Elina Lehtinen se despertó temprano por la mañana con la imagen de Pia. Había llenado su sueño y se desvaneció en cuanto abrió los ojos.
Aún sentía el maquillaje sobre la piel y pensó en Ketola, con quien había estado hablando de lo divino y lo humano hasta las tantas, hasta que fueron los últimos clientes del café que había junto a los estudios de televisión.
Dos personas mayores que habían bebido demasiado. Probablemente, vistos desde fuera daban una imagen un tanto extraña. Al final, hasta el camarero les había dicho que hacían buena pareja. Elina había soltado una risita y Ketola se había quedado con la boca abierta.
Que iba a atrapar a ese hombre, había dicho Ketola por la tarde. Al hombre que Lo había hecho. Y que ya el día de su despedida lo tenía claro. Que tenía que hacerlo. Por motivos que se le escapaban.
Elina Lehtinen había asentido sin comprenderle, pero entendió enseguida que tenía sentido, y no lo dudó ni un instante, cuando él, a mediodía, después de treinta y tres años, se presentó ante ella para pedirle que dieran juntos una entrevista en televisión. Naturalmente, Hämäläinen. El programa con el récord de audiencia, que ella solía ver cada domingo. Hablar de Pia. Contestar a las preguntas de Hämäläinen.
Ketola le había explicado que se trataba de poner las cosas en marcha, de atraer a ese hombre hasta que cometiera un error y entonces, había dicho con su voz tranquila y firme Ketola, le atraparía. Por supuesto, había contestado Elina Lehtinen, mientras veía pasar por delante de su casa a Turre, su vecino, y se preguntaba cómo le iría a su mujer, que se había caído de la cama en el asilo.
Durante la entrevista había sentido la luz de los focos sobre la piel, y Hämäläinen había hecho preguntas, preguntas sobre las que había sido informada durante una entrevista previa, y había hablado despacio y con gran seguridad, había sopesado cada palabra hasta estar segura de que correspondía a la realidad.
Vestir de palabras la muerte de Pia. Por primera vez en su vida. Hablando con una persona a la que no conocía.
En la voz de Hämäläinen había una suavidad profesional, una tranquilidad apta para las cámaras. No se lo reprochaba. Hämäläinen había echado un vistazo a las preguntas, Ketola, a su lado, mantenía la cabeza baja, los focos producían una luz artificial y ella había hablado como en trance y dándose cuenta de que le faltaban las fuerzas —y a Hämäläinen el tiempo— para comprender de lo que se estaba hablando realmente.

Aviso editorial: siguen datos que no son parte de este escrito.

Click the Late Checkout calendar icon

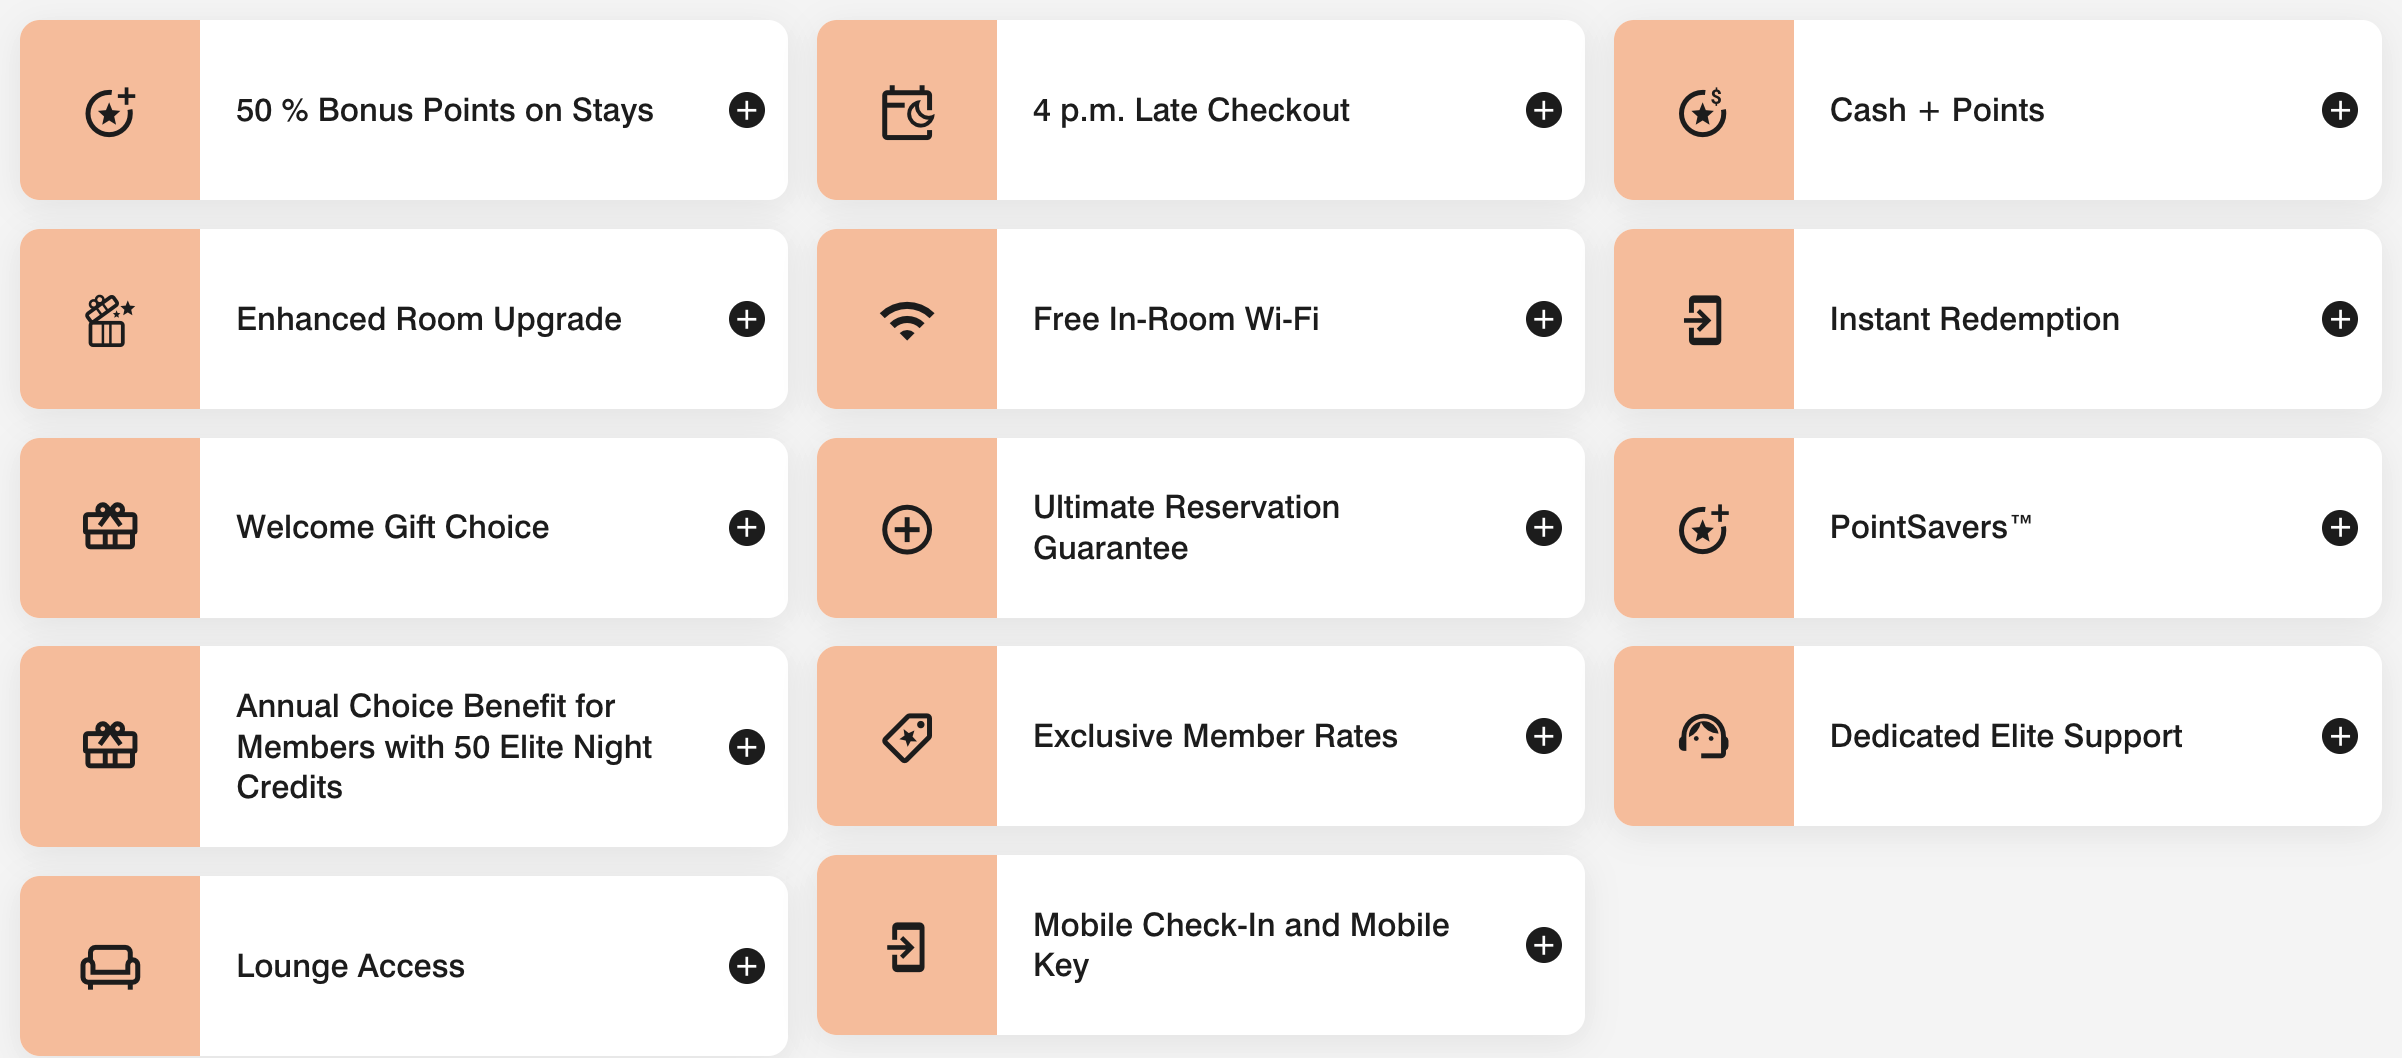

Al final el público había aplaudido durante un buen rato y Ketola temblaba a su lado. Un actor que le gustaba entró en el plató, su sonrisa la rozó levemente, y luego Ketola, ya fuera del escenario, le había dado las gracias, diciendo que no estaba seguro de si había hecho bien obligándola a pasar por ese trago. Que no estaba seguro de que sirviera para algo, de que funcionara, y luego le había pedido que fueran a beber algo juntos.
En el café, sorprendentemente, no había hablado demasiado de Pia, y tampoco de Sinikka Vehkasalo ni del agresor que, tras treinta y tres años, había vuelto a las andadas.
Ketola había hablado de su hijo. Se habían reído mucho, porque las historias del hijo de Ketola eran sencillamente divertidas, una risa desesperada, por supuesto, una risa triste, y cuando el camarero trajo la cuenta y Ketola se puso a rebuscar en sus bolsillos para sacar el dinero, se había dado cuenta de que, por primera vez en su vida, estaba completamente borracha.
Le había resultado agradable, e incluso ahora, que acababa de vomitar en el lavabo, le seguía pareciendo agradable.
Mientras vomitaba pensaba, curiosamente, en Hämäläinen y en el hecho de que jamás habría podido participar en el programa en esas condiciones, y que incluso el actor alcohólico parecía completamente sobrio al entrar en el plató. Luego se preguntó si su vecino Turre habría visto el programa, o Hannu, su ex marido no divorciado. Y que, en cualquier caso, se trataba de su primera y última intervención de ese tipo.